Bir bakıma otomasyo­nu bir araç seti (toolbox) olarak kullanarak yeni iş alanları yarat­mak gerekiyor. Bu sürece gayet ya­ratıcı bir şekilde augmentasyon (gücünü arttırma) adı verilmiş. İş­gücüne kazandırılacak beceriler­le akıllı makinaların insanı ikame etmeyip tamamlayacağı bir anla­yıştan bahsediyoruz. Bu beceri­ler arasında ilk etapta “büyük res­mi görebilme”, “belirsizlik anında karar alma”, “empati kurabilme”, “fırsat tanımlama”, “kompleks problem çözebilme” gibi yetenek­ler ön plana çıkıyor.

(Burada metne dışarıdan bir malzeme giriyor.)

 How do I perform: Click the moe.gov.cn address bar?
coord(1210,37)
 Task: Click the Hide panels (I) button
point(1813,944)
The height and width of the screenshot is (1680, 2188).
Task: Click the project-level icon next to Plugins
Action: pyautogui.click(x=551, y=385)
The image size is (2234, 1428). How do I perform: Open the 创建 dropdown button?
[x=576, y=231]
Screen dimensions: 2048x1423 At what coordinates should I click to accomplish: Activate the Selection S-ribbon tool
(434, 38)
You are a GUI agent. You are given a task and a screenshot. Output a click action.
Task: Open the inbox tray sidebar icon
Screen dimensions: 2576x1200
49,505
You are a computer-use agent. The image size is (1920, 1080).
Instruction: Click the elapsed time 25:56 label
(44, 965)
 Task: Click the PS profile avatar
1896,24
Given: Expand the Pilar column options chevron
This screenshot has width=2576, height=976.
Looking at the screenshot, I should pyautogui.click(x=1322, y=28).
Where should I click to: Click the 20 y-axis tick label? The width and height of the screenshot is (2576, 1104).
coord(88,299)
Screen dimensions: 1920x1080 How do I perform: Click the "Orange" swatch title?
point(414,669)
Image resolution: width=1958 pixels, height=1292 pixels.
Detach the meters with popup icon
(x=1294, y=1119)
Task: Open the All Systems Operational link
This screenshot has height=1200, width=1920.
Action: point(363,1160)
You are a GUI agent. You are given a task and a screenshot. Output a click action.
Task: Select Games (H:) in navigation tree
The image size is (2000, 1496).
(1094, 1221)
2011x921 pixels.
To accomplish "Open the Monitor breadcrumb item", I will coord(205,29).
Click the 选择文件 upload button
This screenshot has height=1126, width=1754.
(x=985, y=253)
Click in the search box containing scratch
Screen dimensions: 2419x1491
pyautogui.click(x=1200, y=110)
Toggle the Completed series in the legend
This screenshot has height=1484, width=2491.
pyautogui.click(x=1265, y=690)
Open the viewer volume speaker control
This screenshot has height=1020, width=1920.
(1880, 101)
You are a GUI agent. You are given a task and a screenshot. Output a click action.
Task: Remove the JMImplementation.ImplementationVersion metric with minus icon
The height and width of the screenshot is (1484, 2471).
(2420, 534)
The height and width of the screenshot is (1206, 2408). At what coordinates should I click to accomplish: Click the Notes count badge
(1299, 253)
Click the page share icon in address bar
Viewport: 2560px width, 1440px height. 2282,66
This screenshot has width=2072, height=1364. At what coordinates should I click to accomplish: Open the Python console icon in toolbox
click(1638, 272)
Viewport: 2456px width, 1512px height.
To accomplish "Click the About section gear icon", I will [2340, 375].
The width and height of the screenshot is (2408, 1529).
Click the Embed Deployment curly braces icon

Özetle, önümüzdeki dönemde işini makinalara kaptırmamak an­cak onları etkin kullanabileceğin ve tamamlayabileceğin bir dona­nımla mümkün. Bu konuda çalı­şanların, şirketlerin ve politika yapıcıların izleyeceği stratejiler bir sonraki dönemin kazananla­rını da ortaya çıkaracak gibi du­ruyor.